Claude La Charité, Autopsie de Charles Amand (Fa)
Claude La Charité
Autopsie de Charles Amand
Longueuil, L’Instant même, 2021, 161 p.
Le projet de l’auteur est inattendu, mais pas sans précédent. On invente parfois la suite des romans à succès, comme dans le cas d’Autant en emporte le vent ou du Petit Prince. Les personnages fétiches (James Bond) et les univers distinctifs (la Terre du Milieu) suscitent aussi des exploitations tardives ou posthumes, autorisées ou non, professionnelles ou faniques. C’est le choix de L’Influence d’un livre (1839) par Aubert de Gaspé, fils, qui surprend ici, puisque ce premier roman québécois n’est guère connu hors du sérail des historiens littéraires et le personnage de Charles Amand, occultiste raté, est loin d’être emblématique.
Ayant moi-même endossé le costume d’un contemporain d’Amand pour rappeler les origines de la science-fiction et du fantastique au Québec, dans l’édifice même où les deux Aubert de Gaspé (et Napoléon Aubin) ont été emprisonnés, j’ai abordé cet hommage aux débuts de la littérature québécoise avec un préjugé favorable. L’auteur signe un roman qui tient à la fois de la courtepointe et de la récapitulation, et qui s’avère érudit plus que passionnant.
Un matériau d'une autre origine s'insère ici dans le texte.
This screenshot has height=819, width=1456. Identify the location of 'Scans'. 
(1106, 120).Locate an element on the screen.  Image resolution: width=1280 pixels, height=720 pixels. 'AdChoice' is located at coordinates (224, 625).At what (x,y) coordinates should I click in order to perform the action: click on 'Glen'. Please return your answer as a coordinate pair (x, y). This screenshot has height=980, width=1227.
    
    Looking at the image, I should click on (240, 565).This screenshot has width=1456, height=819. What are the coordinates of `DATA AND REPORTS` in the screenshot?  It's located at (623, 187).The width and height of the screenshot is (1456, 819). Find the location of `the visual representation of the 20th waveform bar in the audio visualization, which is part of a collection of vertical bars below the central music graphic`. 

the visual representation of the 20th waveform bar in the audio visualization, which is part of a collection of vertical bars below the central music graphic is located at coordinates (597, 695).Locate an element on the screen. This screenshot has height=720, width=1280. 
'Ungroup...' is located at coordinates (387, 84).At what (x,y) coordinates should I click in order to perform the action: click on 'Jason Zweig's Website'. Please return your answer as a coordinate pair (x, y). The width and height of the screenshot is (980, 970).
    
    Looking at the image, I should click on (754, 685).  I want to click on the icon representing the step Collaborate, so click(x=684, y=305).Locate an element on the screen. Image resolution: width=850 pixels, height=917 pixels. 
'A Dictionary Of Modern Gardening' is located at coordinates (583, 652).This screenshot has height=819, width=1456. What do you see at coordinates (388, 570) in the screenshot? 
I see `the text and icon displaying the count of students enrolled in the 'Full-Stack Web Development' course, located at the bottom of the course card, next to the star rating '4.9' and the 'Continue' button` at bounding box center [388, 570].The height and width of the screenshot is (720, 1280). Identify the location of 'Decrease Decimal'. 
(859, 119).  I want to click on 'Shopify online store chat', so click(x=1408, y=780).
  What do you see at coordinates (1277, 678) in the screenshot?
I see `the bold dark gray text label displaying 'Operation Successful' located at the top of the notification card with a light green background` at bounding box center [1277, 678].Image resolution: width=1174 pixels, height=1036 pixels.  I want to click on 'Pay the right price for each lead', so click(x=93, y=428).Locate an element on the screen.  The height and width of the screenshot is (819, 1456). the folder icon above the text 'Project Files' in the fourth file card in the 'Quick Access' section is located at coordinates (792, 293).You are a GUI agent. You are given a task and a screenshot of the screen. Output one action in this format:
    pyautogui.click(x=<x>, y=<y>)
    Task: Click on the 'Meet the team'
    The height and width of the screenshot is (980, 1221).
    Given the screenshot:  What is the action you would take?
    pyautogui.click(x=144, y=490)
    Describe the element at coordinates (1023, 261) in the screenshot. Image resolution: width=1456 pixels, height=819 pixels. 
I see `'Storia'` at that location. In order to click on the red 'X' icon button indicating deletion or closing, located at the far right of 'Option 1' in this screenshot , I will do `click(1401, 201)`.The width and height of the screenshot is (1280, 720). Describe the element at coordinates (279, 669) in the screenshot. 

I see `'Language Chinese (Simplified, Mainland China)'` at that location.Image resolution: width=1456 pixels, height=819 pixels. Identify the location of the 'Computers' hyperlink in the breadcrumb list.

Le prétexte en est la mort mystérieuse de Charles Amand dans l’incendie de son domicile. Un notable de la paroisse, M. T. L. B***, est chargé de l’enquête afin de déterminer s’il y a eu crime. L’investigation de M. T. L. B*** l’amène à s’intéresser aux faits et gestes de cet alchimiste de village, obnubilé par les recettes magiques du Petit Albert.
Du coup, le récit se promène tout le long de la Côte-du-Sud, avec des pointes à Québec et dans Charlevoix. Les rencontres de l’enquêteur résument l’essentiel du roman d’origine : le post-mortem de Charles Amand se transforme en autopsie de son aventure antérieure. De plus, La Charité emprunte plusieurs passages à L’Influence d’un livre et à d’autres ouvrages de l’époque pour agrémenter sa prose. La couleur locale est au rendez-vous.
L’Influence d’un livre touchait au fantastique par les recherches occultes de Charles Amand et par quelques épisodes, dont l’histoire célèbre de Rose Latulipe. L’enquête de M. T. L. B*** hésite sur le rôle à donner au diable ou à des entités surnaturelles dans la mort de Charles Amand. Cette hésitation rattacherait le roman au fantastique, du moins selon Todorov. Toutefois, l’enquêteur n’envisage ni très longtemps ni très sérieusement la piste fantastique, même s’il croise souvent le Petit Albert et ses recettes relevant de la superstition ou de la magie populaire. Tout comme dans l’ouvrage original, c’est le scepticisme des esprits éclairés qui l’emporte. Néanmoins, il s’agit d’une agréable promenade dans le Québec des années 1830, doublée d’un retour au roman d’origine qui espère en favoriser la découverte, ou la redécouverte, par les lecteurs et lectrices d’aujourd’hui.